If put in place, the tariffs could cost EU vehicle makers €4.3 billion over the next three years, according to the ACEA
The EU needs to act quickly to postpone post-Brexit rules that would impose 10% tariffs on electric vehicles traded between the bloc and the UK, Europe's automobile industry group has urged.
The European Automobile Manufacturers’ Association (ACEA) said on Monday that the tariffs, if put in place, could cost EU vehicle makers €4.3 billion over the next three years, causing electric vehicle production to plummet by around 480,000 units.
“Driving up consumer prices of European electric vehicles, at the very time when we need to fight for market share in the face of fierce international competition, is not the right move -- neither from a business nor an environmental perspective,” said Luca de Meo, ACEA President and CEO of Renault Group. “We will effectively be handing a chunk of the market to global manufacturers.”

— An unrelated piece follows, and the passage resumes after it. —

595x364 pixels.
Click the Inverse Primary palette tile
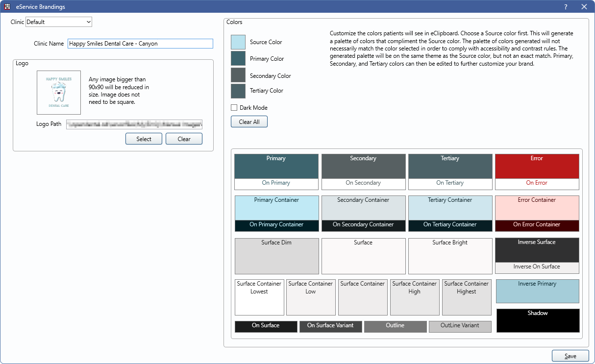(x=538, y=291)
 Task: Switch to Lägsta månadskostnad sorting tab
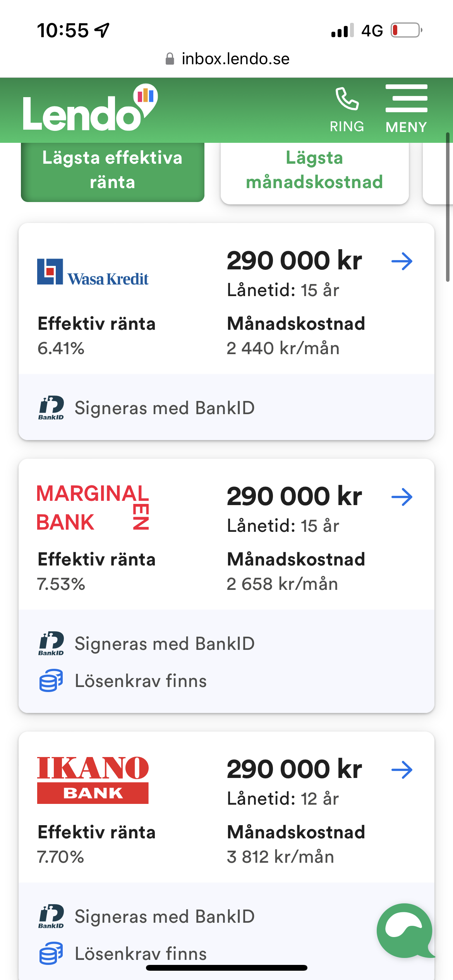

Under the post-Brexit trade deal, electric vehicles need to contain 45% EU or UK components as of January 2024, or 50-60% in the case of battery cells and packs. Failure to do so will result in a 10% import tariff to either the UK or the EU.
The ACEA said that neither carmakers in the UK nor the EU have built up their electric vehicle supply chains sufficiently to meet the new requirements, hence its call for the new rules to be postponed until 2027.
“Europe should be supporting its industry in the net-zero transition as other regions do --not hindering it,” said de Meo. “There is a very simple and straightforward solution: extend the current phase-in period for battery rules by three years. We urge the Commission to do the right thing.”
A spokesperson for the European Commission did not immediately respond to a request for comment.